##### DOCUMENT

The Pirates needed to come back from an early deficit to grab their seventh-straight win. Once they did, the Bucs tacked on another. Then another. Then another. Then one more. Now they have the best record in Major League Baseball.
The Bucs’ half of the 2nd inning had everything: six hits, seven runs, two five-pitch walks, previously stellar Milwaukee shortstop Jean Segura making mistake after mistake, Tom Gorzelanny! All the runs and hits came off Johnny Hellweg in his Major League; a total of 12 hitters came up to “move the chains,” as manager Clint Hurdle put it and ignite the Pirates to a 10-3 victory in front of a sold-out PNC Park.
“Some balls were left up,” Hurdle said. “A couple plays [defensively] that maybe weren’t handled as well as they’ve handled against us in the past also compounded things.”
Here’s the quickest way to a 2nd-inning exit in your first MLB start:
- Garrett Jones lines a single to right.
- Pedro Alvarez grounds a single up the middle.
- Neil Walker doubles to the right-center gap (2 RBI).
- Travis Snider walks on four pitches.
- Jordy Mercer grounds out to second even though he beat the throw to first base.
- Gerrit Cole walks on five pitches.
- Starling Marte ropes an opposite-field single (RBI).
- Russell Martin hits a ground ball Segura can’t handle (RBI + another run on the error).
- Andrew McCutchen chops an infield single past Segura (RBI).
- Garrett Jones lines out loudly to right field.
- Pedro Alvarez grounds a single to left (RBI).
Good night, Johnny Hellweg. His ERA is now 27.00 after retiring the Bucs 1-2-3 in the 1st inning.

##########
##### RECORDED DATA

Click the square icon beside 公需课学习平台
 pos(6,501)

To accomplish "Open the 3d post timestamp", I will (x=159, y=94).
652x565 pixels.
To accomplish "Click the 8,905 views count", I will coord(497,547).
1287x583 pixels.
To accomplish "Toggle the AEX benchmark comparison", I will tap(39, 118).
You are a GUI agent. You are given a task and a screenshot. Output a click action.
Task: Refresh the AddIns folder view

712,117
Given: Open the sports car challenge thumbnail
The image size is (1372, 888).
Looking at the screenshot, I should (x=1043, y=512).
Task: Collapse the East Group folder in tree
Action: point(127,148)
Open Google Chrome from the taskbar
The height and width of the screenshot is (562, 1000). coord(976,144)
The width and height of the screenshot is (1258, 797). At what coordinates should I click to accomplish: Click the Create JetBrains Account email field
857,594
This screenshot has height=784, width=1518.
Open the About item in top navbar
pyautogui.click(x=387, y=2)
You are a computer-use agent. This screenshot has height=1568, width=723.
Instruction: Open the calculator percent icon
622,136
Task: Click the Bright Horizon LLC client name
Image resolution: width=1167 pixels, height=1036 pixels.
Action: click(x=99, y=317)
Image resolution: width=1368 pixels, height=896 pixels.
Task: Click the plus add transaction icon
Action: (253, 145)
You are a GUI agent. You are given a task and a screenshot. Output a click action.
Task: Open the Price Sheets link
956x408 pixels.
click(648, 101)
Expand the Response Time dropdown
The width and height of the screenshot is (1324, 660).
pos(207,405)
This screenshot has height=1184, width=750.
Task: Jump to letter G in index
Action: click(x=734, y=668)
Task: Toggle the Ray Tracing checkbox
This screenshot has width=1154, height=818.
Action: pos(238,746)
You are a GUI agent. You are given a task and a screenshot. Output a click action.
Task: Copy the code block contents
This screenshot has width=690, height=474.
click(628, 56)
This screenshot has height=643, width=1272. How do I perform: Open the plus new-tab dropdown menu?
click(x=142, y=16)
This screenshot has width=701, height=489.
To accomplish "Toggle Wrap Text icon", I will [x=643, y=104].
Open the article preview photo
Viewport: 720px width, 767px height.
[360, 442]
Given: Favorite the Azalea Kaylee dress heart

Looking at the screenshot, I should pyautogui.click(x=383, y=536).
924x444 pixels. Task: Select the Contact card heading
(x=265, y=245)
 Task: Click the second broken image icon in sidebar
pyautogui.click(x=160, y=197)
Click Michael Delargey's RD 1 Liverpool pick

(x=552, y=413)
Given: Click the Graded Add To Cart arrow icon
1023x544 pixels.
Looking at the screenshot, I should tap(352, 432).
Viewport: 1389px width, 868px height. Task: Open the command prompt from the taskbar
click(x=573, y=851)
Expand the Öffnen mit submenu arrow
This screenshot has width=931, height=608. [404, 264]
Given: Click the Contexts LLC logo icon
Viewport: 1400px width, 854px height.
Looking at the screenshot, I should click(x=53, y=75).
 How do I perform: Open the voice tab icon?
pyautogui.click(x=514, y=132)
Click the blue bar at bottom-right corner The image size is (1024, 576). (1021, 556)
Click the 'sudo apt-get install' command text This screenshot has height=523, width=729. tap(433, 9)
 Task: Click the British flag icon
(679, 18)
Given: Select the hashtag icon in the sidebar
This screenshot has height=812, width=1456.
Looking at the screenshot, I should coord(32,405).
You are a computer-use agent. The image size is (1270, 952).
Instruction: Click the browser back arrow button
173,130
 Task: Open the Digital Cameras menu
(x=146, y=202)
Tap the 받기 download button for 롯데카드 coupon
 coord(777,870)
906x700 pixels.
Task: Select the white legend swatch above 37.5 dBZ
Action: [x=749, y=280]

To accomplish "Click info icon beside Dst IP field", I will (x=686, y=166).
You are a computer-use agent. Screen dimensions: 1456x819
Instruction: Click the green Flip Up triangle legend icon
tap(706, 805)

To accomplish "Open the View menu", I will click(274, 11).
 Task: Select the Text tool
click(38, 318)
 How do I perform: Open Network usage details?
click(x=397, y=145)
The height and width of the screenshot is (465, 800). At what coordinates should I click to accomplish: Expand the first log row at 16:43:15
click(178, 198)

##########

> [REQUIREMENT]
In the Pirates game recap, what is Johnny Hellweg's ERA after this start?

> [WORKED SOLUTION]
27.00